The original country of Rwanda, referred to as "the Rwanda of Gasabo" (u Rwanda rwa Gasabo), was a small territorial entity located in the present-day Gasabo District, along the valley of Lake Muhazi, particularly around Nyabugogo. During the era of historical kings (abami b’ibitekerezo), Rwanda came under the reign of King Ruganzu Bwimba- The first in line of monarchs who ruled from the fourteenth to the twentieth centuries. The kingdom of Rwanda was governed by kings (abami)

During President Habyarimana's government, Gasabo District was known as Gikomero commune. It was divided into ten sectors: Bumbogo, Gasabo, Gicaca, Gikomero, Gishaka, Kayanga, Nduba, Rutunga, Sha and Shango.

== Geography ==
The district occupies the northern half of the City of Kigali, which had its boundaries extended under local government reorganisation in 2006. Gasabo includes major suburbs of Kigali, sections of a ring of hills which surround the city, and some villages to the north and east of those.
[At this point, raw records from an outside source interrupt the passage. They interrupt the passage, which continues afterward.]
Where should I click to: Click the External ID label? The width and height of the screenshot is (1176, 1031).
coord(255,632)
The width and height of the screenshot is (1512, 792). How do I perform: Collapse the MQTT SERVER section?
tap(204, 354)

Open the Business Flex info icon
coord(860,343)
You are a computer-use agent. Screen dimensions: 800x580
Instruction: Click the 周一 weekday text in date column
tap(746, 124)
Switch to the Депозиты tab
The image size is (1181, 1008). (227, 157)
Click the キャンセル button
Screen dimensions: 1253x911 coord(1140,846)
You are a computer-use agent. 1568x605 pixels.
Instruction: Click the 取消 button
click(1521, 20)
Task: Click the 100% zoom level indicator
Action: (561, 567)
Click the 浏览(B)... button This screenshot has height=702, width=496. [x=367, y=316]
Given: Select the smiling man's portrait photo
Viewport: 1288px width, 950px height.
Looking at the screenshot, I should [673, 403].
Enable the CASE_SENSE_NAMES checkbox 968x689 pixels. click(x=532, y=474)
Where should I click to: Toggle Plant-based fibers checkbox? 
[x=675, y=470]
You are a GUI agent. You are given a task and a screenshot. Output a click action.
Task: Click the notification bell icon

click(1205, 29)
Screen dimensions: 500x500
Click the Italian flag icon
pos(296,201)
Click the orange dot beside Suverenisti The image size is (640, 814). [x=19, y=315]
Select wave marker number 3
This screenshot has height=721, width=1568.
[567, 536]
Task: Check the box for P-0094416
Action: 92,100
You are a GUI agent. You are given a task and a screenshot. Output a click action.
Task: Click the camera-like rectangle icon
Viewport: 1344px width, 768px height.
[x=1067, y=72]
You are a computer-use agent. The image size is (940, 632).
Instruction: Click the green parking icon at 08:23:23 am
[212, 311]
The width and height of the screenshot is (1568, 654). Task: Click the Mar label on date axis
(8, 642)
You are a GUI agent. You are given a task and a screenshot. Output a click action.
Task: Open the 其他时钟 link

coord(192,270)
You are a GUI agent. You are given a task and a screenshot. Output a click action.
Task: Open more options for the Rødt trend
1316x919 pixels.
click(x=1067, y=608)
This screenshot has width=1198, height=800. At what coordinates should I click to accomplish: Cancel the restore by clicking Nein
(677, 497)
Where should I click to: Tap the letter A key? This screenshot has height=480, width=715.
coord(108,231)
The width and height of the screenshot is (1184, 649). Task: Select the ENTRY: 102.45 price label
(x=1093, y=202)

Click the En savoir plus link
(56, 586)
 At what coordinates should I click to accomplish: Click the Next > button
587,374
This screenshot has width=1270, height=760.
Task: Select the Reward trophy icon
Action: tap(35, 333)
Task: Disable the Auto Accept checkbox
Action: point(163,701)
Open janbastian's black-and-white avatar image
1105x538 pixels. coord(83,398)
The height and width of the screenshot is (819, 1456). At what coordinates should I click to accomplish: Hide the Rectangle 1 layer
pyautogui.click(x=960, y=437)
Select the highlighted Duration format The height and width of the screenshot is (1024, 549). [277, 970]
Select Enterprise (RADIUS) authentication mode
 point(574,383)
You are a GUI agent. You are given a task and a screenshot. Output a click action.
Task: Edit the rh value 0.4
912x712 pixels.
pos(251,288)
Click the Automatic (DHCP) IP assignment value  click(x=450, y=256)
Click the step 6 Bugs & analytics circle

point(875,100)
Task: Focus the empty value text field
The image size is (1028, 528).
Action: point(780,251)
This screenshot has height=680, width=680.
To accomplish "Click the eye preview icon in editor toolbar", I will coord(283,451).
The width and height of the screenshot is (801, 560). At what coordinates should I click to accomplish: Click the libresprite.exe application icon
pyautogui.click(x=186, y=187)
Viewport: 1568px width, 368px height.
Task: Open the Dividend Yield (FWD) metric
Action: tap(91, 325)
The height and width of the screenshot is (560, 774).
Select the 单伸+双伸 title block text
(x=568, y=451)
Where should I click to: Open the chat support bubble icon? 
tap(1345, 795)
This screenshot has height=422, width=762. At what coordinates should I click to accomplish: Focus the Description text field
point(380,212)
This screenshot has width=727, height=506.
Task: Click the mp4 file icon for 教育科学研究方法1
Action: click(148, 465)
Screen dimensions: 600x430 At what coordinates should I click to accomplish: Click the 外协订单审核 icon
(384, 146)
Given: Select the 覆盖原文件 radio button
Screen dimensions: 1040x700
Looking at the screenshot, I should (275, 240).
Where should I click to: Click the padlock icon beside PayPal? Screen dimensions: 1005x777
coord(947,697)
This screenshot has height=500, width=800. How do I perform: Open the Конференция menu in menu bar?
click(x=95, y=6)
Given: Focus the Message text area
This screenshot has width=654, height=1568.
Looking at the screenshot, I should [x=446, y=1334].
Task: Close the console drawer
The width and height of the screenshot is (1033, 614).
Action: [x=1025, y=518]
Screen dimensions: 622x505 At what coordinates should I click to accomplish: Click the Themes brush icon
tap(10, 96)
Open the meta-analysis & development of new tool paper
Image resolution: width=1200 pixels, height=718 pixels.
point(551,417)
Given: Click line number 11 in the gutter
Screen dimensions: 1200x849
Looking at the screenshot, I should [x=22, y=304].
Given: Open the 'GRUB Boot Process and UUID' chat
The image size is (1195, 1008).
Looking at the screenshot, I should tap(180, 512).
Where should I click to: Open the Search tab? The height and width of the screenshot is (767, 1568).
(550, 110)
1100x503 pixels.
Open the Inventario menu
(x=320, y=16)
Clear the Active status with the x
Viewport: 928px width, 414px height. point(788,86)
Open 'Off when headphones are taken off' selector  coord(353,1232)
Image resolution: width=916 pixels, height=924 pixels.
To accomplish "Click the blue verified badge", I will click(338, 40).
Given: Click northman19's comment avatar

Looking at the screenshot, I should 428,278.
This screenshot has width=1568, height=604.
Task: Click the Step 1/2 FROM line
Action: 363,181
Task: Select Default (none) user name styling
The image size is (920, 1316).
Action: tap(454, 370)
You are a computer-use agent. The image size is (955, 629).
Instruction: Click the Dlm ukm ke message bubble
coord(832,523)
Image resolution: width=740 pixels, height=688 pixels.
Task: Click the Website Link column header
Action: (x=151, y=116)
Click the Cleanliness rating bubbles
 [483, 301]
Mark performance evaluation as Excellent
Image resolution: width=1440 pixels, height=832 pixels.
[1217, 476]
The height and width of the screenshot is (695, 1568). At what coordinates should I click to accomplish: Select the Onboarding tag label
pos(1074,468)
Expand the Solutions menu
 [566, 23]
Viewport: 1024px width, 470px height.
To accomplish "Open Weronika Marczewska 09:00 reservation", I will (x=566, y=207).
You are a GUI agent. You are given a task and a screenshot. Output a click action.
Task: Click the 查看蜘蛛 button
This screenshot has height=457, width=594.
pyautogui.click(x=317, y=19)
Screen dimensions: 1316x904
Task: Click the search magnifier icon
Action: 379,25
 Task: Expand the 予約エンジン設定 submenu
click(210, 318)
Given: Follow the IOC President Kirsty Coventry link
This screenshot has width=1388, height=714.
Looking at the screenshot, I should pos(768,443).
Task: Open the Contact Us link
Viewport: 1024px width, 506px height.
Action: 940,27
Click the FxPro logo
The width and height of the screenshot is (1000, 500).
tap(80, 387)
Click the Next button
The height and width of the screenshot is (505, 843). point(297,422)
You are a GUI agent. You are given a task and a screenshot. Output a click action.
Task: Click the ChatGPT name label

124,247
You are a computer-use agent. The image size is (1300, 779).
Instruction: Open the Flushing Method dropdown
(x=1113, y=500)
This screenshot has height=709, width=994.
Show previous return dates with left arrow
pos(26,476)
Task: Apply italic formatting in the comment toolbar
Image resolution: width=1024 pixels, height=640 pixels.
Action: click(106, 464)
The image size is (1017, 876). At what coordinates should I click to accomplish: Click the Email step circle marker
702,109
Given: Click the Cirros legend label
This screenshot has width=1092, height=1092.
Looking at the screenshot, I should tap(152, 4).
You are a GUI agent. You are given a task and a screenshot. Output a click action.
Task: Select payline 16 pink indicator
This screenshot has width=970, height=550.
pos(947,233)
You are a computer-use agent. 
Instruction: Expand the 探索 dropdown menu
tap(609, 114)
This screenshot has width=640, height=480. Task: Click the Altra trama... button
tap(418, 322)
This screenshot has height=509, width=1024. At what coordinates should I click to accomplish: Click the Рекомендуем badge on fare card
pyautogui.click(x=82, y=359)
Rwanda's wealthiest area, Nyarutarama is also in the district, as are the office of the president (in Kacyiru) and most of the ministries.

The district contains the following sectors: Bumbogo, Gatsata, Gikomero, Gisozi, Jabana, Jali, Kacyiru, Kimihurura, Kimironko, Kinyinya, Ndera, Nduba, Remera, Rusororo, Rutunga.

== Population ==

Historical Population of the Gasabo District
| Year | Population Gasabo | Census of Population and Housing |
| 2002 | 320,516 | 2002 Rwandan Census |
| 2012 | +529,561 | 2012 Rwandan Census |
| 2022 | +879,505 | 2022 Rwandan Census |

Basing to the results of the fourth population and housing census (2012) it indicated that Gasabo district has a population of 529,561 representing 46.8% among them male represent 51.7% and female 48.3% of the total population for Kigali City (1,132,686 population) and 5% of the total national population (10,515,973). This population is distributed into urban and rural area represented by 69% and 31% respectively. The average age of population is 25.5 years. According to EICV 5 (2017), 73.7% of  households headed by males and 22.1% of households headed by females in Gasabo district whereas at national level 68.6% of households headed by males and 25% of households headed by females.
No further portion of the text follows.